Your goal: Please list the joke names that the interview excerpt about Mirabilis gives as references the speaker did not want in the story.

Passage shown:
+ + + + +

Also I wanted to do a story that was character-driven. I love TV shows like Buffy and Fringe, where there is a background plot going on but that’s secondary to the fact that the story is happening to these characters. It’s their journey.

Why is it set in Edwardian times? Partly because a lot of those writers I mentioned were working then, and the Belle Époque, with the shadow of the Great War ahead, meshes nicely with the theme of a glorious and yet too-brief time. But mainly it’s because we need to feature all kinds of characters from mythology, and if you come up to the present day that would include movies, novels and comics that are in copyright. I didn’t want to freight the story with arch little references to “Barry Dotter” and “Steel Man”
and “Photic the Hedgehog” and so on. Some writers – and readers – love that stuff, but I find it overwhelms the narrative.

Q)  Who are some of the other creators involved in Mirabilis?

Leo Hartas does the interior art. I’ve worked with Leo my whole career – when I did my first book, the publisher asked who I wanted to illustrate it, and I’d met Leo the week before. He was the only artist I knew, really! Since then we’ve cooked up lots of ideas together.

Martin McKenna did the cover and was originally going to do the paintings for a Dinotopia-style “gazetteer”. For many years, the gazetteer was how Mirabilis was going to appear – that was how Leo and I first conceived it – and it was only when David Fickling called us up to say he was doing a weekly comic that we thought, “Of course, that’s what it wanted to be all along!”

Nikos Koutsis is the superstar on our team. He colors Erik Larsen’s Savage Dragon and we’re very lucky to have him, because he’s in constant demand at Marvel. His most recent work there was recoloring Walt Simonson’s classic Thor stories. Actually I would’ve been perfectly happy with the old colors, but if you are going to go digital, Nikos and his assistant Mike Toris are guys who actually understand how to make digital coloring into an art.

I mentioned David Fickling there. He’s not one of the creators, but he’s the publisher who first helped roll Mirabilis down to the shore and get her in the water. We couldn’t have done it without him.

Q)  Mirabilis was originally part of a comic from Random House, and now can be found from hard cover book to an app for the Ipad, What do you think the future is for print comics?

Monthly pamphlet comics don’t have much of a future. I say that
with great sadness, as I’ve been a comic book fan since I was a kid, but the
economics don’t support them anymore. My local comic store closed down
recently, not so much because digital comics were stealing their business as the
fact that the readers are all in their thirties or older, and when one of them
gives up comics for any reason, no new blood is coming in to take his place.

I think apps will pretty much replace the monthly comic, then
when you’ve got enough issues you can publish the book. That will still exist
in print form for a while, because the 112-page tpb or hardcover is something
to keep. Even when all the bookstore chains have gone from the high street –
which won’t be long, I guess – paperbacks may lose out to digital, but the
diehard book readers will still have hardcovers.

+ + + + +

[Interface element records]
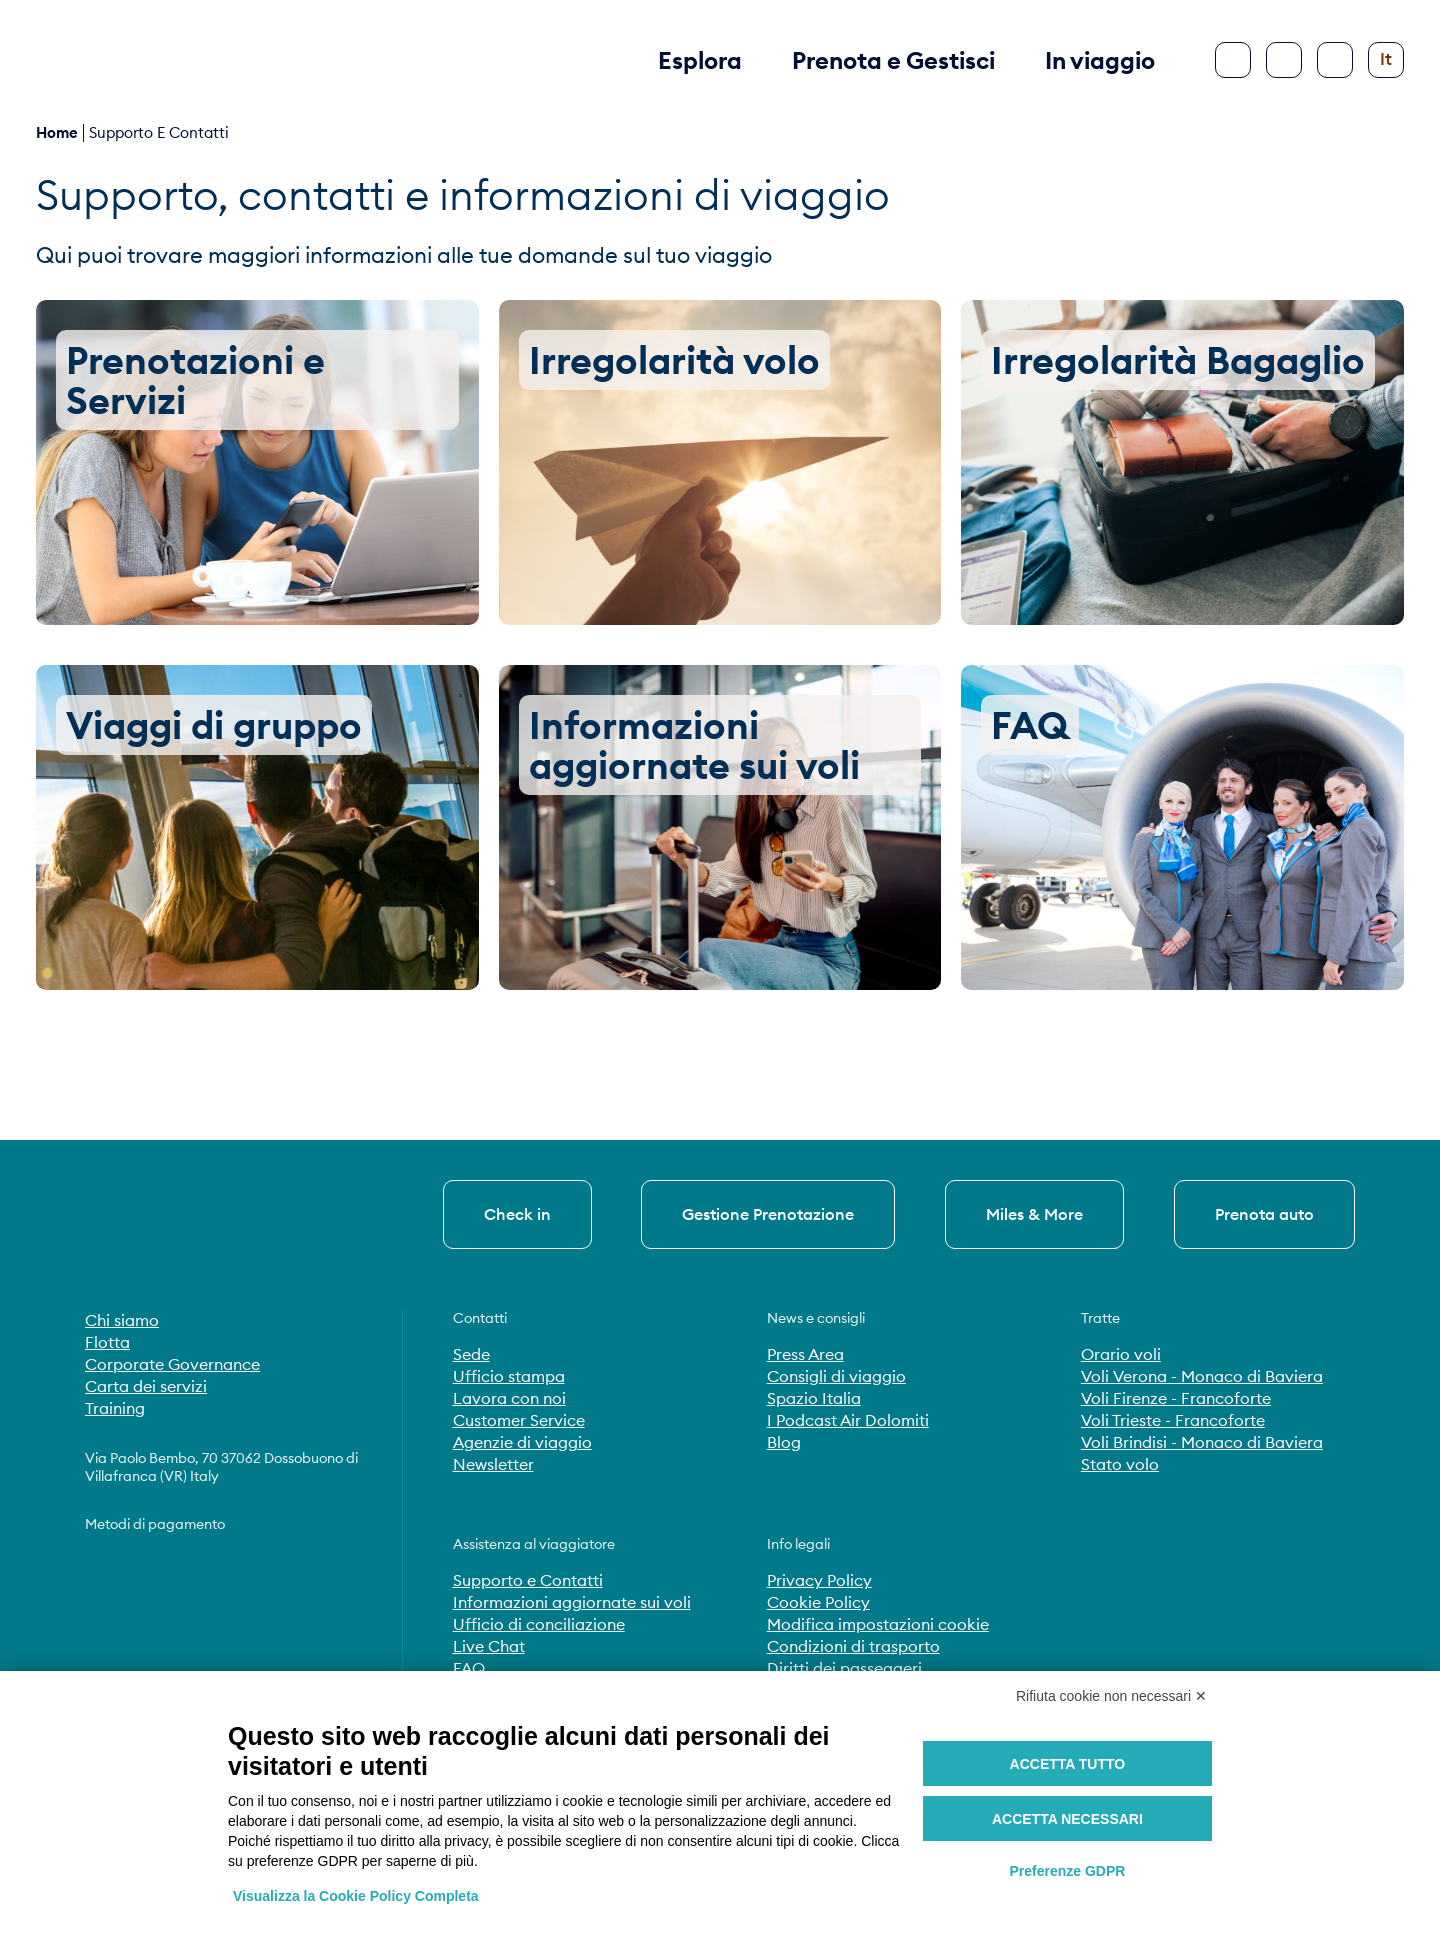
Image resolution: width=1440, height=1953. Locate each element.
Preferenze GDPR (1067, 1871)
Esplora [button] (700, 60)
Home (57, 132)
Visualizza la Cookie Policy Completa (356, 1896)
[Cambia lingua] (1386, 60)
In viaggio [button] (1100, 60)
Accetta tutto (1068, 1764)
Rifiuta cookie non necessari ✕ (1111, 1696)
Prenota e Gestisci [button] (893, 60)
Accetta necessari (1067, 1819)
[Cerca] (1284, 60)
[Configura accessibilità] (1335, 60)
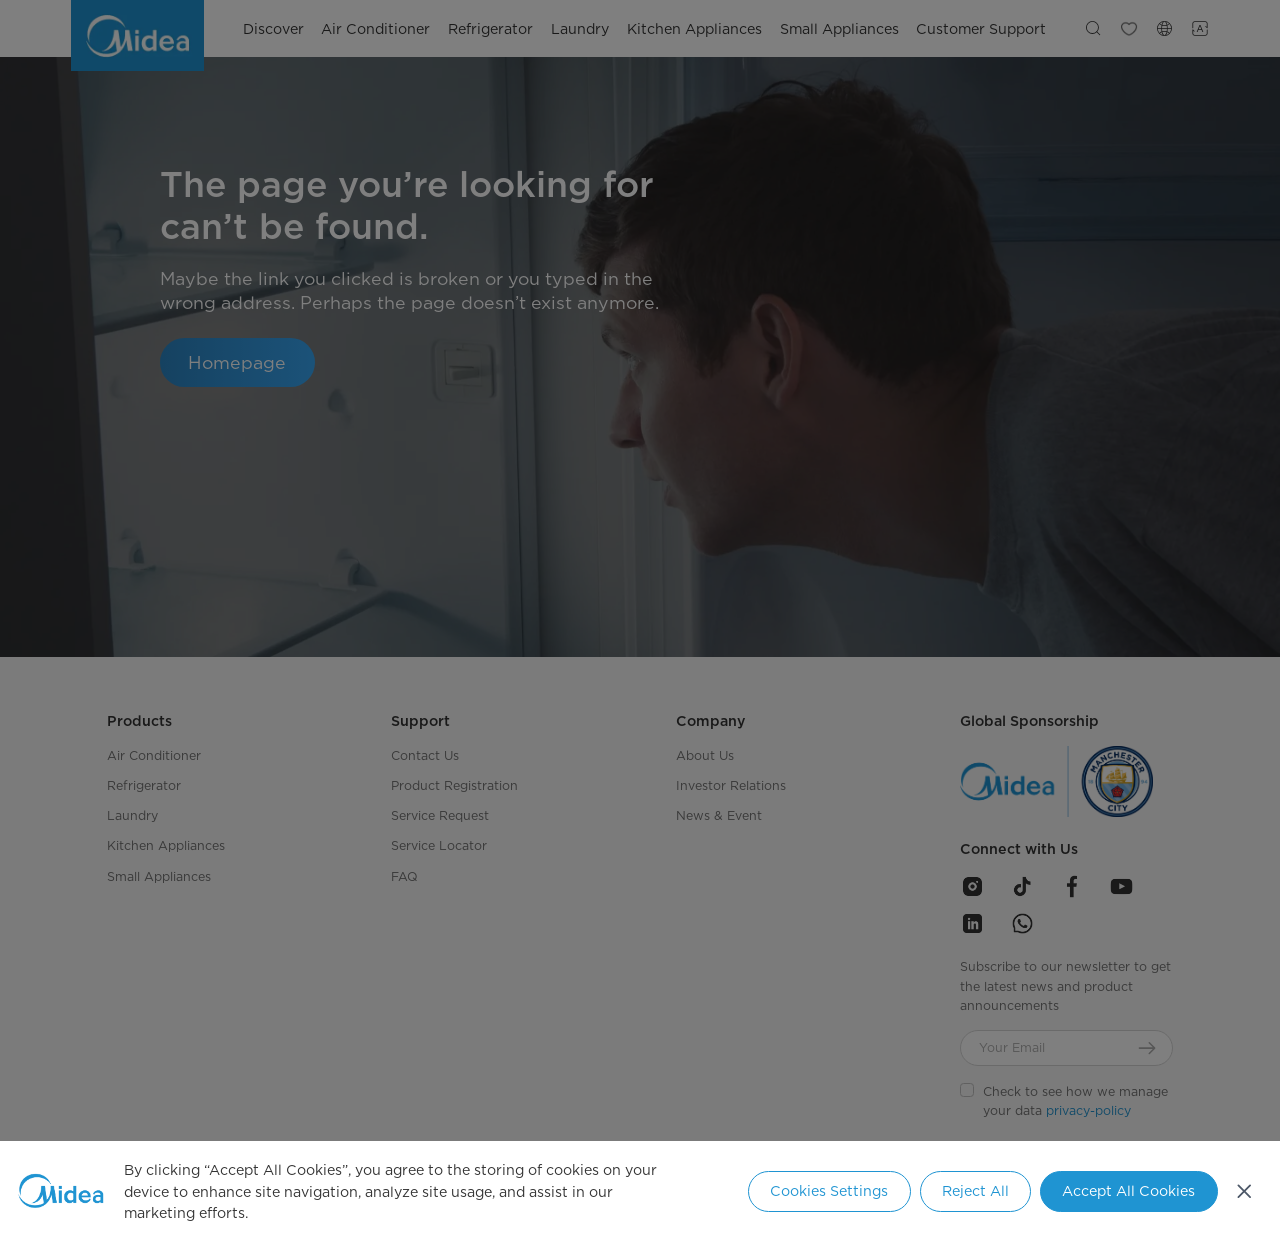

+ + + + +

Answer in full: "Barry Dotter", "Steel Man", "Photic the Hedgehog"